Saturday, December 13, 2008

Mickey Mouse at 80 - Part 2


Mickey Mouse is eighty years old, as I mentioned last week, and in the United States a piece of intellectual property has historically entered the public domain before that time. So how is it, then, that Mickey Mouse remains copyrighted by the Walt Disney Company? It’s actually a long and complicated trail, and I haven’t had time this week to give it full diligence, but I wanted to at least bring it up in the context of this blog because it effects not only Mickey Mouse but Casper the Ghost, Bugs Bunny, Alice in Wonderland, Thumbelina, and on and on and on, eventually effecting basically everything. A century from now we’ll be discussing the public use of Harry Potter, Barbie, and on and on. The legal matters of children’s media may not be the first thing parents get really enthused about, but they’re things that we have to think about nonetheless.

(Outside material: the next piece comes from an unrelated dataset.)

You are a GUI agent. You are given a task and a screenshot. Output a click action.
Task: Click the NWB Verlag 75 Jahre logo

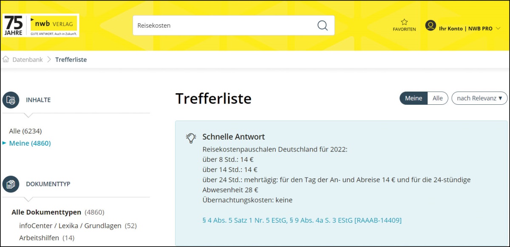(x=41, y=26)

So the case with Mickey Mouse is that he was created and presented to the public by the fall of 1928. With a seventy-five year copyright under American law (for works by a corporate author), Mickey as a character was scheduled to enter the public domain in 2003. I’m redacting incredibly here, but as that date approached the Disney company worked very hard to help pass legislation that would extend that; the official name of the legislation was the Copyright Term Extension Act, but it is very often known as the Sonny Bono Act and even pejoratively as the “Mickey Mouse Protection Act.” It extended the copyright for works by a corporate author to 120, rather than 75, years.

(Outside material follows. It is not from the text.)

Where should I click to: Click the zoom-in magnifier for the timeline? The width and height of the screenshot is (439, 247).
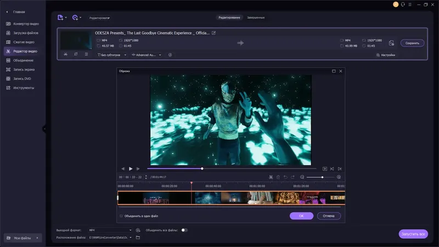tap(339, 177)
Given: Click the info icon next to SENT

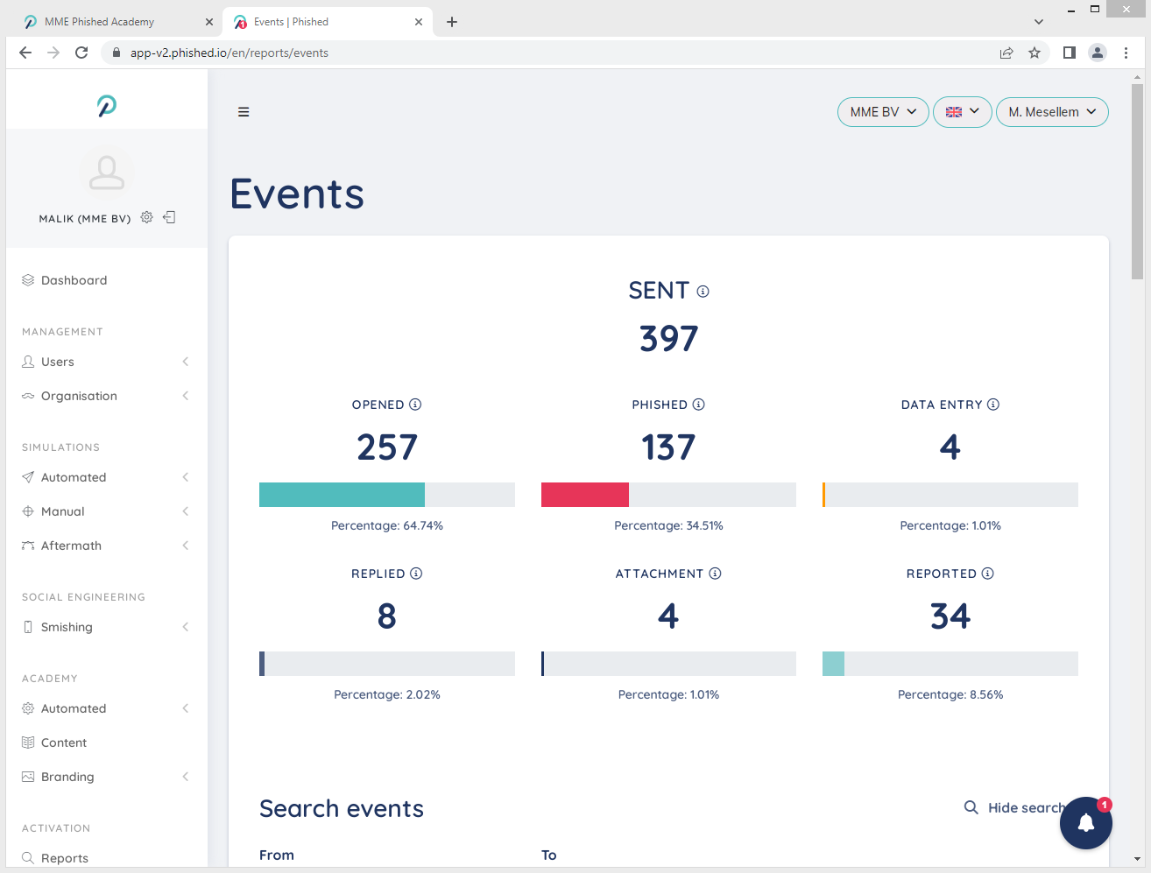Looking at the screenshot, I should (703, 292).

I’m no Disney-phobe, as many of my posts have demonstrated, and I personally do not begrudge the company for seeking to maintain legal control over their most valuable property (and please note that the trademark on Mickey Mouse is an entirely different issue than the copyright). So I’m not trying to editorialize either way, to condemn or praise. Instead, what I will do now is provide some links to online articles that discuss this in greater detail.

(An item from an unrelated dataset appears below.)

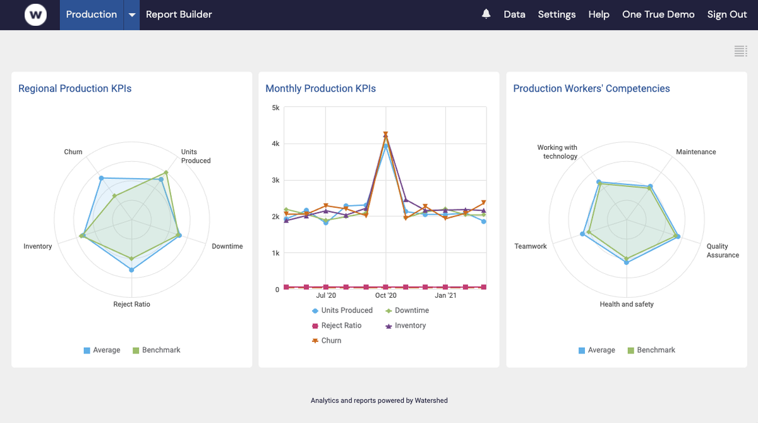The width and height of the screenshot is (758, 423).
Task: Click the One True Demo link
Action: tap(658, 14)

Here is the actual law itself as made available by the Library of Congress. Here is the Wikipedia summary.

This 1999 article from Wired magazine talks about the law’s extension into books and other media. And here’s a 1999 ASU student paper opposing the bill.

The law passed in 1997, but then the plot thickened when a group of plaintiffs, mentioned in the Wired article, challenged it all the way to the Supreme Court, where it was upheld. Here’s an article by Chris Sprigman analyzing the case as it went through the appeals process. Here’s an interview from the time with two of the plaintiffs.

For those for whom this is truly gripping, there is a lot more information available just by googling “mickey mouse copyright” or the name or nicknames of the act.

Now, even after the Sonny Bono Act went into effect and was upheld by the Supreme Court, there remained a little confusion about whether Mickey, at least in his original incarnation, was ever properly copyrighted in the first place. This article from the L.A. Times last August goes into pretty good detail about that subplot, and here’s a short commentary on it from The Disney Blog.

In summary, don't bet on Mickey entering public domain anytime soon. What we should hope for, rather, is that Disney itself keeps using him in innovative and entertaining ways. Like I said last week, I think extending him into curriculum-derived preschool television is a great step in that direction, and there are plenty of other avenues to take the character for older audiences.